MATERIALS PROVIDED -
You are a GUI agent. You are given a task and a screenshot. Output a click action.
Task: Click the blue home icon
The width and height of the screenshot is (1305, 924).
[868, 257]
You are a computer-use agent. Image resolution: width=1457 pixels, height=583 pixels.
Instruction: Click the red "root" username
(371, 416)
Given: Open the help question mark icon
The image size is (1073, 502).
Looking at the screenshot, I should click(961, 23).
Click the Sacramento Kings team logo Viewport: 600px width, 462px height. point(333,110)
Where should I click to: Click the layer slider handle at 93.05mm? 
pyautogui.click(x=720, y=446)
==
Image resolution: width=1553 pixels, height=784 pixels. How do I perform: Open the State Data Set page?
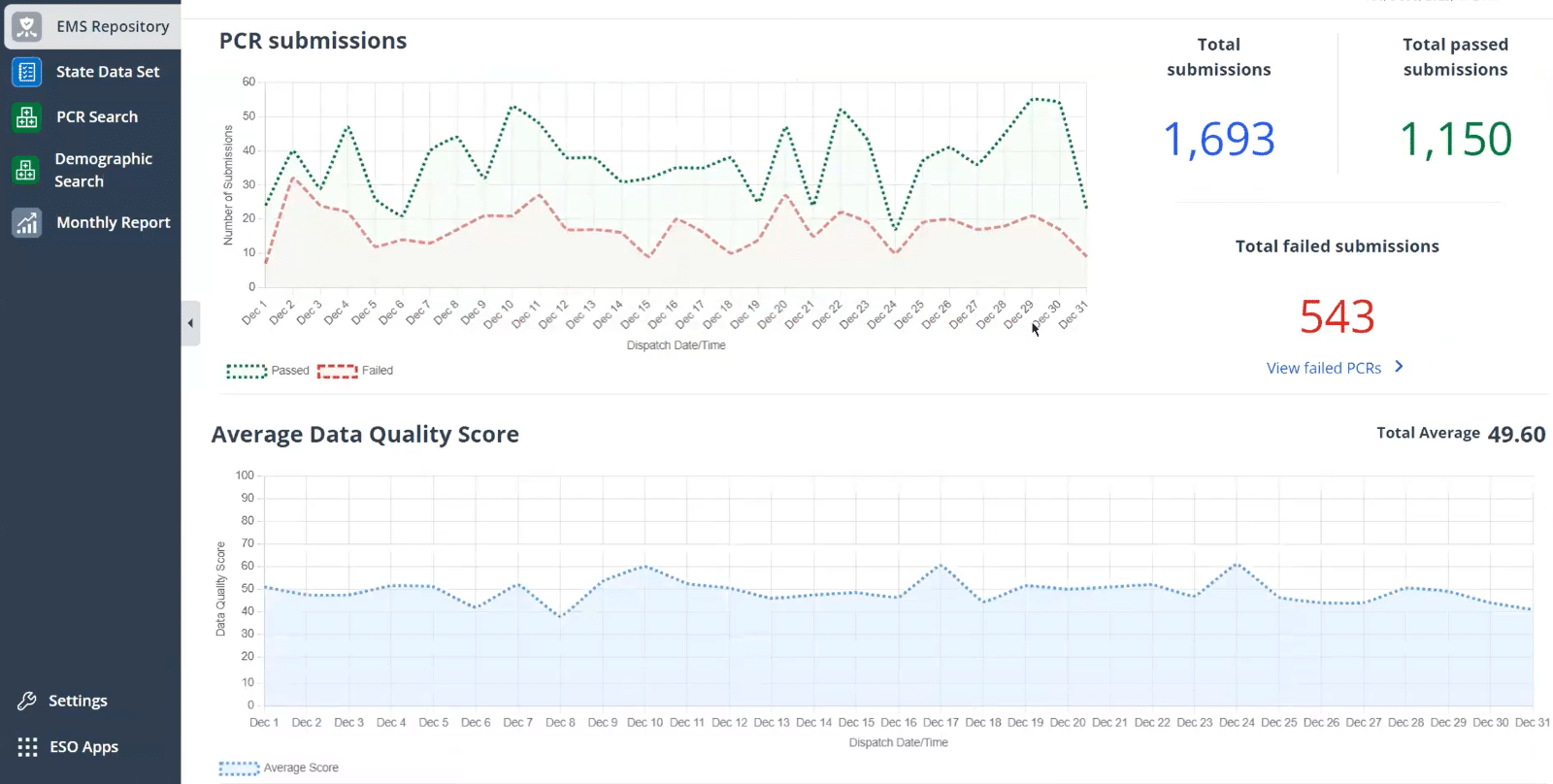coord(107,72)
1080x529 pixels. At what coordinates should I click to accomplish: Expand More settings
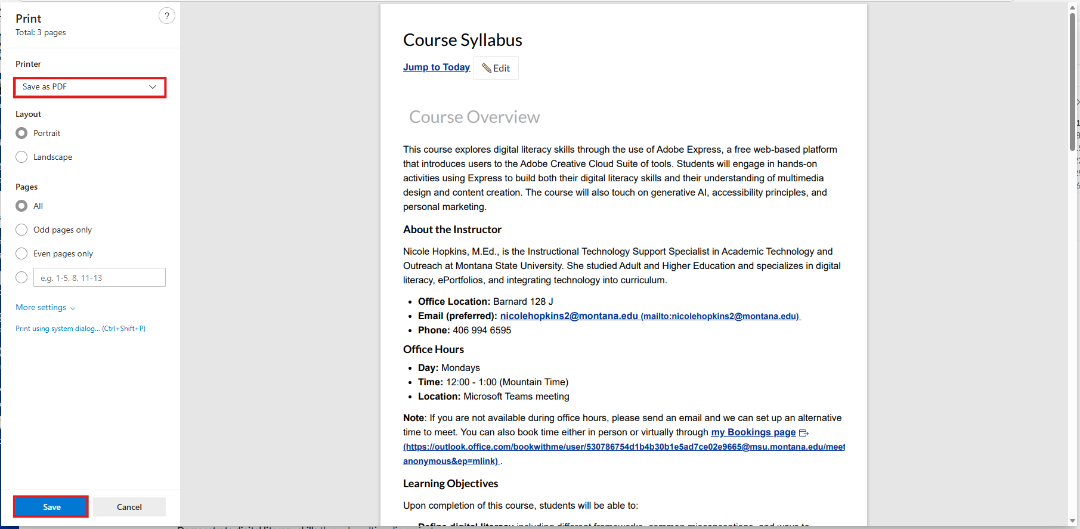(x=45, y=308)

WORK INSTRUCTION - Identify and extract each line of the listing that contains "icon".

TASK RESPONSE -
Task: Click the blue home icon
Given: Open the help question mark icon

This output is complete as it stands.